After an awful month of April, which saw him hit .167, Peter Ciofrone became the player the Padres had hoped upon his acquisition from the Boston Red Sox for Brandon Puffer last year.
From May through August, Ciofrone swatted at a .342 clip with an on base percentage of .415, becoming the epitome of something the Padres’ system has lacked in recent years – a productive hitter. It is safe to say he has boosted his status as a prospect within the system, especially with new Director of Player Development Grady Fuson in charge:
“He can hit. He is a poster child for what I want to teach in this organization.
“I am going to stress offense a lot coming here. The lack of really good offensive players that this organization has lacked in developing.”

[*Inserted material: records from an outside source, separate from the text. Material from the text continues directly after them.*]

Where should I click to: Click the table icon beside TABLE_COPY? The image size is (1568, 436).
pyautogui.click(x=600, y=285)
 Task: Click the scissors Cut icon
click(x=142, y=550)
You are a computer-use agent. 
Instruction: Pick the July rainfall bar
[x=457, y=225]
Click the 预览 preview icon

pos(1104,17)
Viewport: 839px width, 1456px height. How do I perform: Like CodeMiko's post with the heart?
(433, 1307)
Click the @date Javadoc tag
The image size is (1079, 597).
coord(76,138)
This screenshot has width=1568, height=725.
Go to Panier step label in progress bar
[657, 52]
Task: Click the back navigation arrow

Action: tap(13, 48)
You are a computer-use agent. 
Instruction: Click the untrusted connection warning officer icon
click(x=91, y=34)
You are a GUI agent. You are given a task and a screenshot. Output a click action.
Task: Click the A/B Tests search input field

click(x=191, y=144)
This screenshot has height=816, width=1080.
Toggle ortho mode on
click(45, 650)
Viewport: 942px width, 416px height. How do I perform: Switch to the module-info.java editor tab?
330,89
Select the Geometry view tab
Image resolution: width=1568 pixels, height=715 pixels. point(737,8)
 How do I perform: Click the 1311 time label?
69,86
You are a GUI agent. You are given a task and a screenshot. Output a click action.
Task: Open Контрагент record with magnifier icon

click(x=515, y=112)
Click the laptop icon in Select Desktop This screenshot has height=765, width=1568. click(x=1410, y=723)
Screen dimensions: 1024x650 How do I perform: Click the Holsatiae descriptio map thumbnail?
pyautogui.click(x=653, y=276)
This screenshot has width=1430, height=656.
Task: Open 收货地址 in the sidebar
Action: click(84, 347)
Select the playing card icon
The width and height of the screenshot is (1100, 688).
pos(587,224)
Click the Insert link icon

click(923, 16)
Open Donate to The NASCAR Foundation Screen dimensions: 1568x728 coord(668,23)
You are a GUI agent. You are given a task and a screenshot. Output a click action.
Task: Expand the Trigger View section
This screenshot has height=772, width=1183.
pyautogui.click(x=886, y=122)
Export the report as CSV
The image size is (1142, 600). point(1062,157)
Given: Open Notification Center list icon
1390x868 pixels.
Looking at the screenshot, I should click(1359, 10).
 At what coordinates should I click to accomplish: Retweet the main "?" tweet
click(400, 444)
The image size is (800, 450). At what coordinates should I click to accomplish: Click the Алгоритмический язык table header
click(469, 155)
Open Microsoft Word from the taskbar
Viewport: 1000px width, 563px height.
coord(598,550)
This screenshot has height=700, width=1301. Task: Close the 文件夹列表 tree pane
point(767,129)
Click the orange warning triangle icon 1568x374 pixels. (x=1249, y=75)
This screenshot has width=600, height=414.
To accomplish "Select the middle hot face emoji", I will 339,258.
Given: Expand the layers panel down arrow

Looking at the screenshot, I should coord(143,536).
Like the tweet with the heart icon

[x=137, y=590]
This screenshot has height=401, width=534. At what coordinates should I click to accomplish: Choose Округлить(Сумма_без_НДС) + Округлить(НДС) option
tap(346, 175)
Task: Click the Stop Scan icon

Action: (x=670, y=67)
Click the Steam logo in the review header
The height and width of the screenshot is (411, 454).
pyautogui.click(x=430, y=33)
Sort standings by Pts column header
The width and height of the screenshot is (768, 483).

Ciofrone entered the year with four homers under his minor league belt in 182 games and bested that total by one in 102 games this past year. But the impressive statistics that came into play was really his ability to put the ball in play consistently where fielders were not. The Padres believe he will continue to develop more pop in his bat and his ability to get on base is an organizational asset.
A left-hand hitter, he excelled in pressure situations. With runners in scoring position he batted .363 and with runners on base and two outs he hit .387. He had 33 multi-hit games and 14 games with three hits or more.
“He has the ability to get on base,” said former Director of Player Development Tye Waller. “When you look at the complete player you want guys who can do a number of things.”
He also added seven steals this season after entering the year with six total.
Hamstring injuries and a knee sprain caused Ciofrone to miss several weeks during the year but it never affected his play at the dish.
One problem facing Ciofrone is his lack of position. He has played at every position on the infield except pitcher and catcher with varying degrees of success. Ironically, he was a four-time Gold Glove award winner during his high school days in Long Island, New York (Smithtown) - the same school that produced Frank Catalanotto and Jim Mecir. The problem has been footwork in the field and perhaps a bit of misconception about his abilities, something the Padres and Ciofrone hope to rectify.
“Solidify a position,” Fuson said of the plan for next year. “There isn’t really a position for him.”
And what will it take to find a spot for him?
“Me getting my eyes around him a little more and seeing what he did in the off-season and then fitting him in.”
Given his lack of position at this moment in time, Ciofrone will have to continue to hit as he moves forward and more importantly make believers out of the Padres’ staff in his fielding ability.